NB vs LR vs LDA — a senior cheat sheet
| Aspect | Naive Bayes | Logistic regression | LDA |
|---|---|---|---|
| Family | Generative | Discriminative | Generative |
| Parameters | O(d · K) | O(d · K) | O(d² + d · K) (shared covariance) |
| Key assumption | Features cond. independent given y | Log-odds linear in x | Class-conditional Gaussians, shared covariance |
| Asymptotic error | Higher (assumption forces worse fit) | Lower | When the Gaussian-shared-covariance assumption holds exactly, LDA is asymptotically MORE efficient than LR (lower asymptotic error). The decision boundary is linear for both, but LDA's stronger generative assumption — when correct — gives better parameter efficiency. When the assumption is wrong, LR is more robust. |
| Small-n behavior | Best — strong bias, low variance | Worst — needs samples to fit | Middle — fewer params than LR when d small |
| Probability calibration | Bad (overconfident) | Good when assumption holds | Good when Gaussian assumption holds |
| Anomaly detection | Yes (via P(x | y)) | No | Yes (via Mahalanobis dist.) |
| Interpretability | Per-feature class weights are immediate | Coefficients are log-odds | Discriminant axes are interpretable |
When to pick which, in practice
| Pick generative (NB, LDA, GMM) when… | Pick discriminative (LR, GBDT, NN) when… |
|---|---|
| n is very small and you cannot collect more. | n is moderate or large. |
| You have a domain story about the data-generating process and want to encode it as a prior. | You don't trust any assumption you'd make about P(x). |
| You need to detect anomalies — points unlikely under all classes. | You only care about ranking or classification accuracy. |
| You want to generate synthetic data (resample P(x | y)). | You have unlabeled covariates whose distribution you don't want to model. |
| You want a 5-minute baseline. | You're optimizing the last 1% of a deployed system. |
Interview prompts you should be ready for
- "Why is naive Bayes called 'naive'?" (The independence assumption: P(x | y) = Π_j P(x_j | y). Features in real data are essentially never independent. It's naive about the joint distribution.)

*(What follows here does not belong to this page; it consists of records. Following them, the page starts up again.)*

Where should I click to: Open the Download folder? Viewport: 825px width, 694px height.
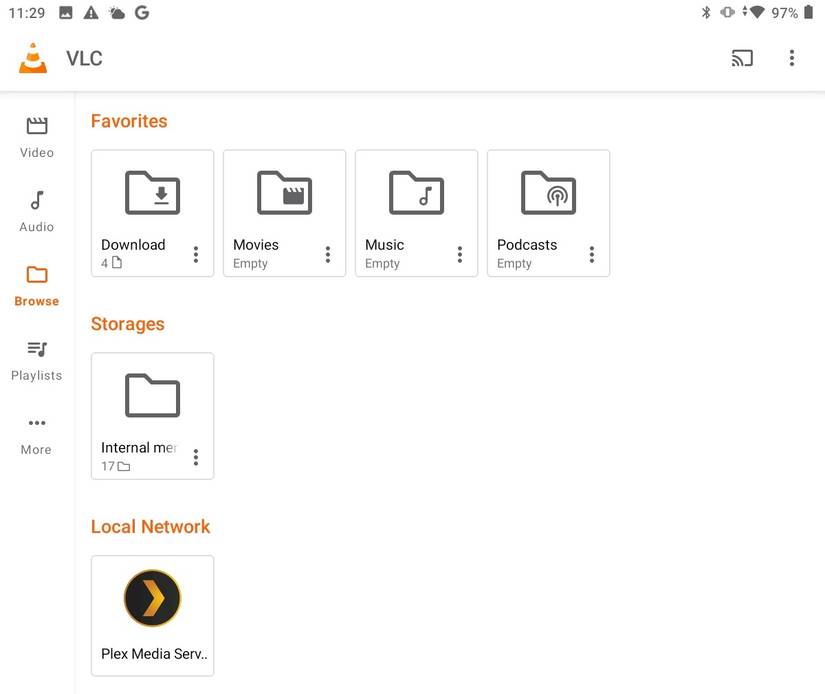click(152, 193)
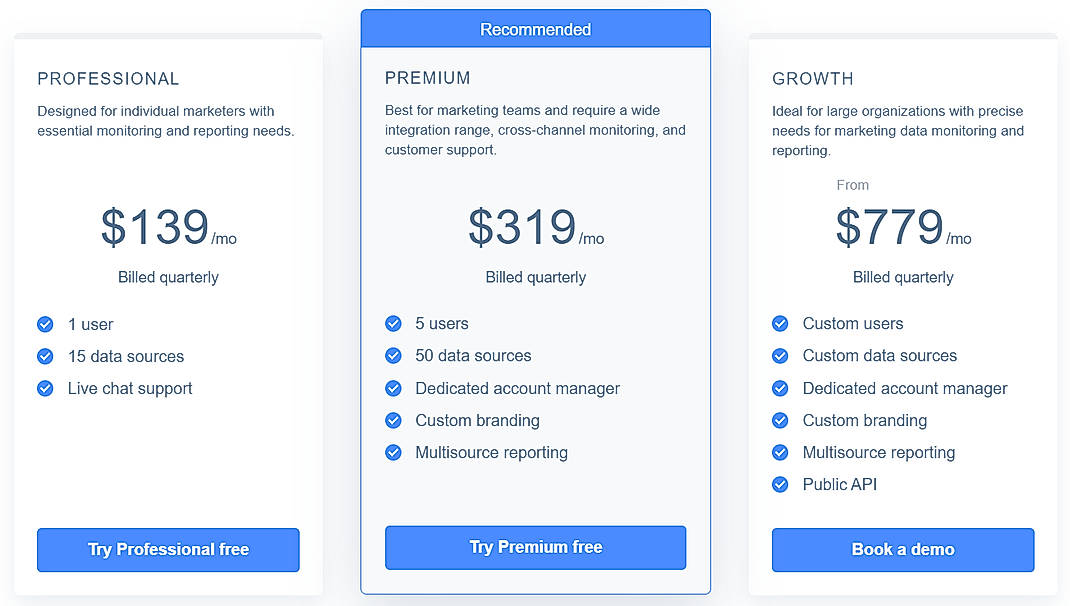This screenshot has height=606, width=1070.
Task: Click the 'Book a demo' button
Action: click(x=902, y=550)
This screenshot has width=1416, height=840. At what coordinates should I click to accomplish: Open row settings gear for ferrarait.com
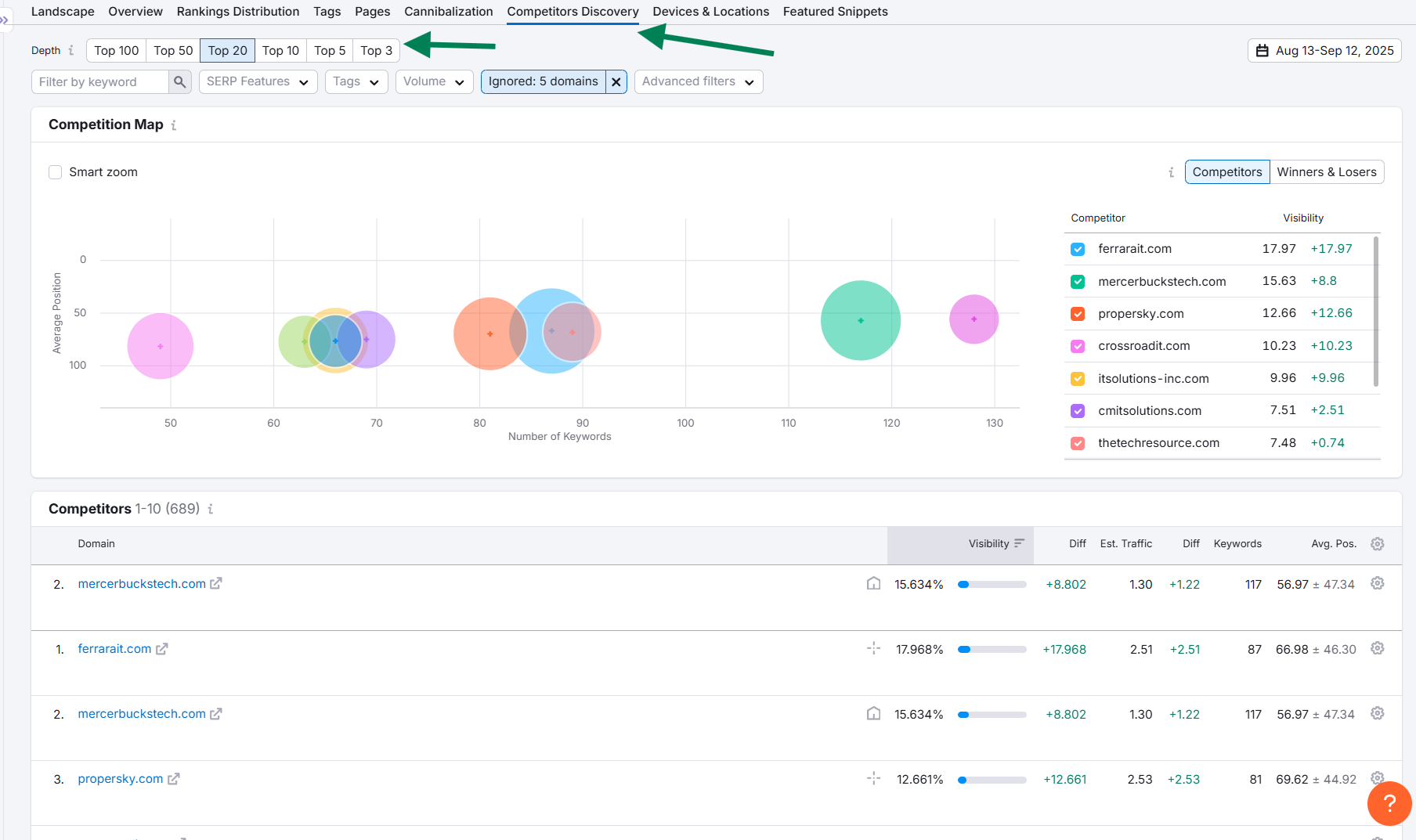pos(1378,648)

- "Why does NB sometimes outperform logistic regression on the same dataset?" (Strong inductive bias → low variance → wins when n is small even though it has higher asymptotic error. Cite Ng-Jordan crossover.)
- "Walk me through the Ng-Jordan result." (Generative models converge to asymptotic error faster — roughly O(log d) samples vs O(d) for LR — but the asymptotic error itself is higher for NB because of the independence assumption. Crossover at small-to-moderate n.)
- "Your NB classifier outputs P(class) = 0 for some inputs. What's happening?" (A feature value unseen in training for that class is giving P̂ = 0, which zeroes out the entire product. Fix: Laplace/additive smoothing — add α to every count, equivalent to a Dirichlet prior MAP estimate.)
- "Why are NB probabilities miscalibrated, and what do you do about it?" (Multiplying many small probabilities pushes the normalized posterior toward 0/1 → overconfident. Fix: Platt scaling or isotonic regression on a held-out set if downstream consumers need calibrated probabilities.)
- "When would you pick NB over GBDT in 2026?" (Tiny n, very high d sparse features like raw text, need-something-in-an-hour baseline, streaming setting where online updates are trivial, or you genuinely care about P(x | y) for anomaly detection. Otherwise GBDT.)